If 5.0 grams of sucrose, C12H22O11, are dissolved in 10.0 grams of water, what will be the boiling point of the resulting solution?

Answer 1

Answer : The boiling point of the resulting solution is,
`100.6^oC`

Explanation :

Formula used for Elevation in boiling point :

`\Delta T_b=i* k_b* m`

or,

`T_b-T^o_b=i* k_b* (w_2* 1000)/(M_2* w_1)`

where,

`T_b` = boiling point of solution = ?

`T^o_b` = boiling point of water =
`100^oC`

`k_b` = boiling point constant =
`0.52^oC/m`

m = molality

i = Van't Hoff factor = 1 (for non-electrolyte)
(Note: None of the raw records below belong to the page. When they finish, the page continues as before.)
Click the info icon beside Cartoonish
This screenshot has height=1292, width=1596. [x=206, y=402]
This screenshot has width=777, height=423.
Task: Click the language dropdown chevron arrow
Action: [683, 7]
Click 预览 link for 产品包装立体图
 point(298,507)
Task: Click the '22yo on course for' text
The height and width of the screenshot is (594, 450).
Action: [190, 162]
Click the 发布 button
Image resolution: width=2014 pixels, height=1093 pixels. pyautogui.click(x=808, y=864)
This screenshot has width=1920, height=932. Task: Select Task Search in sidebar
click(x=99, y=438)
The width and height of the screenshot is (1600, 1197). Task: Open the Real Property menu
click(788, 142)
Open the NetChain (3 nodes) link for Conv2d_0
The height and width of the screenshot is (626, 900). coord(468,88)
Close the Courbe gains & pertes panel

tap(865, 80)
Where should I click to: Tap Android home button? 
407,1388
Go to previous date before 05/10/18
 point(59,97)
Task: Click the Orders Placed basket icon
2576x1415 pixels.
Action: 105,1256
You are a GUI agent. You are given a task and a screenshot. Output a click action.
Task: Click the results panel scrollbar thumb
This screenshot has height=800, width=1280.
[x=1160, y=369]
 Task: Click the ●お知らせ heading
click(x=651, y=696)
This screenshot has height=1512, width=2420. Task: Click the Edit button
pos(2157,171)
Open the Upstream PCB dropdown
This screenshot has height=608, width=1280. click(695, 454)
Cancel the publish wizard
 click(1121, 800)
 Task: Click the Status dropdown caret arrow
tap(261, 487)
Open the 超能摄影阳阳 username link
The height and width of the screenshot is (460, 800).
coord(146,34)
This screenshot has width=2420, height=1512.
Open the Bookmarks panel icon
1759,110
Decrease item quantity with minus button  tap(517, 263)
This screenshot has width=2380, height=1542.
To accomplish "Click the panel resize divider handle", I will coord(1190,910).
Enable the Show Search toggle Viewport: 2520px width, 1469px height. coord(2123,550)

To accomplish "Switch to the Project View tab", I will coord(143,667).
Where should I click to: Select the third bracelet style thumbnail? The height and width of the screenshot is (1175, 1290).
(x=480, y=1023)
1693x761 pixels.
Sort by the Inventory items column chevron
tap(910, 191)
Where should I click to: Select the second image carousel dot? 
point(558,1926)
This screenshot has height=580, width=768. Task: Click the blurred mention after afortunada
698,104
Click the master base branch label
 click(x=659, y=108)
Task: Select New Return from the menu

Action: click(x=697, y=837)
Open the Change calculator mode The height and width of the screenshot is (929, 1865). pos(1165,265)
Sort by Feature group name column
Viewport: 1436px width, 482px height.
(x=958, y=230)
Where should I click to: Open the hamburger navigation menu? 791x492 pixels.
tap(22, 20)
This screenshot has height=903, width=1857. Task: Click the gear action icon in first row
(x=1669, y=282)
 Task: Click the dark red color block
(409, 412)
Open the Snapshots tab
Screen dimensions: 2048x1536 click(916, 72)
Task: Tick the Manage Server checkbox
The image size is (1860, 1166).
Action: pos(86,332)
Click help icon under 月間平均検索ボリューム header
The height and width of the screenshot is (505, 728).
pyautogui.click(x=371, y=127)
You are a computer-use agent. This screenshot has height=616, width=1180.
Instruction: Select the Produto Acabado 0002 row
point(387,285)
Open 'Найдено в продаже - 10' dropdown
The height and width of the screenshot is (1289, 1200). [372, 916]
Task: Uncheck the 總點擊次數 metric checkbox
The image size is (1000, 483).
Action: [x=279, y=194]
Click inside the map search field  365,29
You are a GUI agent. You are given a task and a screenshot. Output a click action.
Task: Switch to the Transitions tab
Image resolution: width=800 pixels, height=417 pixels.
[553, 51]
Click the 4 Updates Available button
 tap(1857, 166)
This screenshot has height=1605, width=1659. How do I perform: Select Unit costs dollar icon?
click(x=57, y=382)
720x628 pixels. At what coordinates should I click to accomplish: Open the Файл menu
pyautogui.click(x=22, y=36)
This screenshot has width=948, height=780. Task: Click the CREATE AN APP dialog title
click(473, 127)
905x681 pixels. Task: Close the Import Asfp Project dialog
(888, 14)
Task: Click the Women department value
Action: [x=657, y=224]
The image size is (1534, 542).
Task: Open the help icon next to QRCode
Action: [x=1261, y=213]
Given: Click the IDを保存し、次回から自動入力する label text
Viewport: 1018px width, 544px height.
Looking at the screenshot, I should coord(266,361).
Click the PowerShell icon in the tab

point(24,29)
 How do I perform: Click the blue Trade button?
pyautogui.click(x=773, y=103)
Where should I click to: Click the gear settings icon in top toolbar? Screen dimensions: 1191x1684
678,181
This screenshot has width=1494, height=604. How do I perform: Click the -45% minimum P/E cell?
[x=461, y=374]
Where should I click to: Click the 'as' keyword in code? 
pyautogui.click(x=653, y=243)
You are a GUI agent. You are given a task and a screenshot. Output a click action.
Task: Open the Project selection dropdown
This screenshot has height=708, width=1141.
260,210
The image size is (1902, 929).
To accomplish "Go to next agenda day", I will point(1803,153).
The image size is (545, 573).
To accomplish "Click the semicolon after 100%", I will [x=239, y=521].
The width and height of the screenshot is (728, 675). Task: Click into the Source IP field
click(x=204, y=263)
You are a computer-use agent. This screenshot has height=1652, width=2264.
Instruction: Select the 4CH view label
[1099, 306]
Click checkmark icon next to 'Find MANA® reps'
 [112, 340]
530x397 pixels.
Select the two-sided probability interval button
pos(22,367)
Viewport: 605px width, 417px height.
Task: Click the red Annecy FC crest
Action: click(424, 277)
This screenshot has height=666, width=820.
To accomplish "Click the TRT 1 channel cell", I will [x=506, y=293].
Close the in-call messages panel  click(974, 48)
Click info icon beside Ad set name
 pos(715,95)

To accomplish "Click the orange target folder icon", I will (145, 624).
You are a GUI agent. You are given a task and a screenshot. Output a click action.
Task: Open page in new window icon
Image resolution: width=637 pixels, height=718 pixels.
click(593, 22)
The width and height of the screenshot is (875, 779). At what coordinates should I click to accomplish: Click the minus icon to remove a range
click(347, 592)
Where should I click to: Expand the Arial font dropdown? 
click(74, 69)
`w_2` = mass of solute (sucrose) = 5.0 g

`w_1` = mass of solvent (water) = 10.0 g

`M_2` = molar mass of solute (sucrose) = 342.3 g/mol

Now put all the given values in the above formula, we get:

`(T_b-100)^oC=1* (0.52^oC/m)* ((5.0g)* 1000)/(342.3* (10.0g))`

`T_b=100.6^oC`

Therefore, the boiling point of the resulting solution is,
`100.6^oC`